:: TASK DESCRIPTION ::
Among the entries below, find each line holding "will" and return it.

INFORMATION SUPPLIED START

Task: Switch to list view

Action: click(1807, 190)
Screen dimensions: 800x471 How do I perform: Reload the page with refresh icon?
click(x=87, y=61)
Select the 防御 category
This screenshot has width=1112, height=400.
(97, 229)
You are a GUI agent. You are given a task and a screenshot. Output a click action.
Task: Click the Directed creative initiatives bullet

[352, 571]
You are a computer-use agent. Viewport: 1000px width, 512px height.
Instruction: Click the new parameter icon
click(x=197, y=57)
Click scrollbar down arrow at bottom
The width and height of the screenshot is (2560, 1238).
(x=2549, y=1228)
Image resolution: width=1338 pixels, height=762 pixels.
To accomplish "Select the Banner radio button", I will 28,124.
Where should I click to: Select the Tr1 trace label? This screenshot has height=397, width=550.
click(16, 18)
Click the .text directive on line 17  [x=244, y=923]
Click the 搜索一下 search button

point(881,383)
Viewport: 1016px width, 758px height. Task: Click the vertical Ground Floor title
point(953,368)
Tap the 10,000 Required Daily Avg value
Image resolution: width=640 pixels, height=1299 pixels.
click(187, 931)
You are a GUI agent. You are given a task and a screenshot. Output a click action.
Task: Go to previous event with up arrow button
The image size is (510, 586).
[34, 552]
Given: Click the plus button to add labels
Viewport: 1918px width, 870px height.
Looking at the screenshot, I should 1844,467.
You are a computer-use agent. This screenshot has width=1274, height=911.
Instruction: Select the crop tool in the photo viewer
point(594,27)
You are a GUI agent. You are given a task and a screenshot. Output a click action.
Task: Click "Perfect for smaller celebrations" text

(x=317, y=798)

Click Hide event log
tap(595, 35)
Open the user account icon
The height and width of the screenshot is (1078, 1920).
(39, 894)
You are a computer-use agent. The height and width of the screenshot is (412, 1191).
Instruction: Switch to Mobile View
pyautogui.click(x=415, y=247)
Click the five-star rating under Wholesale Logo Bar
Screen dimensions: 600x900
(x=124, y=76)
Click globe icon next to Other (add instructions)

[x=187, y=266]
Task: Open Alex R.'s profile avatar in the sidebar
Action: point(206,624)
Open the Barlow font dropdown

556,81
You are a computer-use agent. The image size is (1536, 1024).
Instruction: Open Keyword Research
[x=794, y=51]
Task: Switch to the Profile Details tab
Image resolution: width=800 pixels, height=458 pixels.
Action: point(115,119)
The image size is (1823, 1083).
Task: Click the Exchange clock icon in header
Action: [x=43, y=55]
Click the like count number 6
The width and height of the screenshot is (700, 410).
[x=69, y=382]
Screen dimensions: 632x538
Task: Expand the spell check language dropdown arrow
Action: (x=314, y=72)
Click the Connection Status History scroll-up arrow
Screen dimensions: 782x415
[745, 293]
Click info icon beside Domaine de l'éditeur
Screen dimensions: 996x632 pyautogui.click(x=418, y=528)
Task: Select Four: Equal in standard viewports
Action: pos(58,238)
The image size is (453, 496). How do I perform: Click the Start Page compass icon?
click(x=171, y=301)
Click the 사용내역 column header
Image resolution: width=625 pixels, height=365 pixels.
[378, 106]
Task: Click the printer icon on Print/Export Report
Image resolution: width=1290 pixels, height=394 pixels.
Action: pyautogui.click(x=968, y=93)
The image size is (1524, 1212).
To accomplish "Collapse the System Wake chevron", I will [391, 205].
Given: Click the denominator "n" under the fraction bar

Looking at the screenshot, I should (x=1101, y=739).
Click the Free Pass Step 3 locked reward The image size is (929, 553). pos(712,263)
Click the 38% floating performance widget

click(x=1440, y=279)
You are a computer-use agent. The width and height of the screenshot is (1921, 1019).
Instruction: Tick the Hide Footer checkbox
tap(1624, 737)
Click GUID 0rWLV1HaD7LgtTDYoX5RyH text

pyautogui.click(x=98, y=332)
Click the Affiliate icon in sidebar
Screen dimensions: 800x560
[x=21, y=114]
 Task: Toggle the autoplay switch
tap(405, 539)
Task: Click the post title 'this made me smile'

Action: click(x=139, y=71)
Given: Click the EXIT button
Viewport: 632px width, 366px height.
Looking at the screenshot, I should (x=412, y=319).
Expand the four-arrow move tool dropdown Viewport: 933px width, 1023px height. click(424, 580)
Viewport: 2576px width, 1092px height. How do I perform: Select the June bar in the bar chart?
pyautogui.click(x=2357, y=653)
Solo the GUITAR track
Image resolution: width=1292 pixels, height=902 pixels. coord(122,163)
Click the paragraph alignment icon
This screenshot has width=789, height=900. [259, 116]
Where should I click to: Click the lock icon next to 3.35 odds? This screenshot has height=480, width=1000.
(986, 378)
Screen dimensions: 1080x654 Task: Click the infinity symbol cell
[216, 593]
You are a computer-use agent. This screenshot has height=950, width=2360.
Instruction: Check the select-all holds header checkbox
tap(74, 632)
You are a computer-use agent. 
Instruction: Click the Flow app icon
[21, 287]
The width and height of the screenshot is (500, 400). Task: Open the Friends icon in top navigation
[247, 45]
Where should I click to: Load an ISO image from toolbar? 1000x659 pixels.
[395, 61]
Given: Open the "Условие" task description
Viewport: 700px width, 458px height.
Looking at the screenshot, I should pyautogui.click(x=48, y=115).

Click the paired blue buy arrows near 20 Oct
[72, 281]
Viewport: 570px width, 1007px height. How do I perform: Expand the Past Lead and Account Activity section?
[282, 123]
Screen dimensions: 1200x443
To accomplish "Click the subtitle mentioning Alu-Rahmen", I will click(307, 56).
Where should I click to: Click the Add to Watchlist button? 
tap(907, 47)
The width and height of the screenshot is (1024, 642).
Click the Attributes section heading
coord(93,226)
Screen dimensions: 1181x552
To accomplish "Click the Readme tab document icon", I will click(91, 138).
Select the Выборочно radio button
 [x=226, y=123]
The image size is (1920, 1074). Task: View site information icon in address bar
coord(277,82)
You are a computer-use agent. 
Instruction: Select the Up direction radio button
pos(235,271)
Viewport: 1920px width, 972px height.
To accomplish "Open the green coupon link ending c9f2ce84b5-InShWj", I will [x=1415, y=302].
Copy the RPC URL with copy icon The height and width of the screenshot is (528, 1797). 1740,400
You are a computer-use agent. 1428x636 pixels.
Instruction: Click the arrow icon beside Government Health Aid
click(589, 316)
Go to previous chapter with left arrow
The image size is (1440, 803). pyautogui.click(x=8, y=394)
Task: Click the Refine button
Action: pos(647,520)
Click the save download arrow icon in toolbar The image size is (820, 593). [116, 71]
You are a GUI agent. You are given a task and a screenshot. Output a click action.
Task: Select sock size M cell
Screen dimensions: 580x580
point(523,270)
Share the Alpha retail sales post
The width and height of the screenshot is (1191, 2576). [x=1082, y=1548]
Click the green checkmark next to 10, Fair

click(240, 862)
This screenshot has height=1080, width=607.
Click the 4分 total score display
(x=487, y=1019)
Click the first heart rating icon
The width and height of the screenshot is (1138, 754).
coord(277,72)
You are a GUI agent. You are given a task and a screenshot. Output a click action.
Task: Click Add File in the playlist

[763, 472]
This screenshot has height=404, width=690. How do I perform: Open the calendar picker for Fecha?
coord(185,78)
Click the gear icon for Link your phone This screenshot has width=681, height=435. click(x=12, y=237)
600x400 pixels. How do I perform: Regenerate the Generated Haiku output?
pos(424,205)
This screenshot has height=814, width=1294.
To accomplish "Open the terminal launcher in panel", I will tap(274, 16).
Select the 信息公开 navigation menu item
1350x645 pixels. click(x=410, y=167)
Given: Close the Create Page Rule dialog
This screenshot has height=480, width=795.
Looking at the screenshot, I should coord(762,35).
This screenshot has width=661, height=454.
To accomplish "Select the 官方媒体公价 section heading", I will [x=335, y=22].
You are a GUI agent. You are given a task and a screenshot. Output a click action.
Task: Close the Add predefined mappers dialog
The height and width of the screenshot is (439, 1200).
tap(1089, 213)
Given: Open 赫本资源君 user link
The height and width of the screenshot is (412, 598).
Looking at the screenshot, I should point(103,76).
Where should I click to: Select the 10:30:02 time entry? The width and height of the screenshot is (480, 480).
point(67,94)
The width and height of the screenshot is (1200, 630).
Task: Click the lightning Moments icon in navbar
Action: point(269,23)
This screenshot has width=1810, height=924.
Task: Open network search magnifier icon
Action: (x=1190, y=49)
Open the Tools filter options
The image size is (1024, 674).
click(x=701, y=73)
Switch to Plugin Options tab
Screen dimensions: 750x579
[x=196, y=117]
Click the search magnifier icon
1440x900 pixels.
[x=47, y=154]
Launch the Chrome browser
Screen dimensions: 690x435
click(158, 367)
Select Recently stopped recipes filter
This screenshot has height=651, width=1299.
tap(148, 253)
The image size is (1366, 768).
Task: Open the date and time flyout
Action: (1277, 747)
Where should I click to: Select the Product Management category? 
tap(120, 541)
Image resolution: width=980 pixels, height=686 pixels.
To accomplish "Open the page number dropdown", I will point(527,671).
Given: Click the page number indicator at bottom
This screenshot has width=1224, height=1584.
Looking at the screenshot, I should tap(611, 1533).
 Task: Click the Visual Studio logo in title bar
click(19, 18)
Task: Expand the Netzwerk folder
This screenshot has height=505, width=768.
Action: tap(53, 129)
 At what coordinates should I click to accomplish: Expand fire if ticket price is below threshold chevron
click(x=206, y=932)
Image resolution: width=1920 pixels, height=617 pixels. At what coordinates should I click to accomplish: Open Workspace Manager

INFORMATION SUPPLIED END

:: SOLUTION FOR THIS EXERCISE ::
To accomplish "Select the Banner radio button", I will 28,124.
To accomplish "Collapse the System Wake chevron", I will [391, 205].
To accomplish "Click the subtitle mentioning Alu-Rahmen", I will click(307, 56).
To accomplish "Click the Readme tab document icon", I will click(91, 138).
To accomplish "Open the green coupon link ending c9f2ce84b5-InShWj", I will [x=1415, y=302].
To accomplish "Open the terminal launcher in panel", I will tap(274, 16).
To accomplish "Select the 官方媒体公价 section heading", I will [x=335, y=22].
To accomplish "Open the page number dropdown", I will point(527,671).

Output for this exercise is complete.